TEXT BLOCK:

January 5, 1933 saw construction begin on one of America’s best known landmarks, and the iconic representation of San Francisco, California… the Golden Gate Bridge. Named for the strait it spans connecting the San Francisco Bay to the Pacific Ocean, it was at the time the world’s longest (4200 feet) and tallest (746 feet) suspension bridge. While Joseph Strauss submitted the original design for the bridge, and oversaw its construction… the finished product actually bore little resemblance to his original idea. Architect Irving Morrow was the man most responsible for the bridge’s famous aesthetic design, even choosing the color for the towers, international orange. And engineer Leon Moisseiff turned Strauss’ original cantilever design into the suspension bridge the Golden Gate would be built as. Luckily for us, and most importantly, Californian motorists, Moisseiff’s design for the Golden Gate proved to be much more structurally sound than the bridge he designed with similar innovations just seven years later in Tacoma, Washington….
Picture the Golden Gate Bridge doing that in a windstorm. Forget California’s legendary earthquakes….
And now that I’ve left my heart in San Francisco, I’ll attempt to salvage my brain to answer this week’s Share Your World questions from Di!
Did you stay up to see the New Year in?

RECORDS PROVIDED:
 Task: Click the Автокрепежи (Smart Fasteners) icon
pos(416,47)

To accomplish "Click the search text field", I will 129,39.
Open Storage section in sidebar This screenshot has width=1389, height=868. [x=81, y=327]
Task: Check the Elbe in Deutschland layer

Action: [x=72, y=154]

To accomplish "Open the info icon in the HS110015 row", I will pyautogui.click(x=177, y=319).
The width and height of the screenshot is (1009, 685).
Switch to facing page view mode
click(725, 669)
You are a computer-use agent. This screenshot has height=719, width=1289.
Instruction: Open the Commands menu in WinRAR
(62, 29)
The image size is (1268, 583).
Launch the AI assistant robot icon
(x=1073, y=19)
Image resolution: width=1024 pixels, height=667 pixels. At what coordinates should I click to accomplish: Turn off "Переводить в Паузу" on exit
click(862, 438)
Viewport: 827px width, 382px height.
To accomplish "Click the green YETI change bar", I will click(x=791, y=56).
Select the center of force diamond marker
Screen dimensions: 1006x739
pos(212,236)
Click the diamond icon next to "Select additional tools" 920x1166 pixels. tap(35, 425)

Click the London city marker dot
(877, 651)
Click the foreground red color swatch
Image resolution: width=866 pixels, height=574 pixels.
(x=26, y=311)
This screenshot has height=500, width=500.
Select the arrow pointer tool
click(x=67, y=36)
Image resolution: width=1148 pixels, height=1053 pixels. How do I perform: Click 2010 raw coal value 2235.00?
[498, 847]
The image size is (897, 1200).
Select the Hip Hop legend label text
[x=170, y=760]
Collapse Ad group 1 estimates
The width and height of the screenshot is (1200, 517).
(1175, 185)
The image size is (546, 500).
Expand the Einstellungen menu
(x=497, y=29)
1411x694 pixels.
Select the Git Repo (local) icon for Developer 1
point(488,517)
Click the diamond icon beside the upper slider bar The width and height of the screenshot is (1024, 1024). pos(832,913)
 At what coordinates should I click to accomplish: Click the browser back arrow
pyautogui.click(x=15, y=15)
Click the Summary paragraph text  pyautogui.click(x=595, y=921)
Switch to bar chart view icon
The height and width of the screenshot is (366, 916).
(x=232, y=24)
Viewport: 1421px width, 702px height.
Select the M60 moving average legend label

WRITTEN PROBLEM: In the Golden Gate Bridge text, who chose the color for the towers?

RESPONSE BELOW: Architect Irving Morrow chose the towers' color, international orange.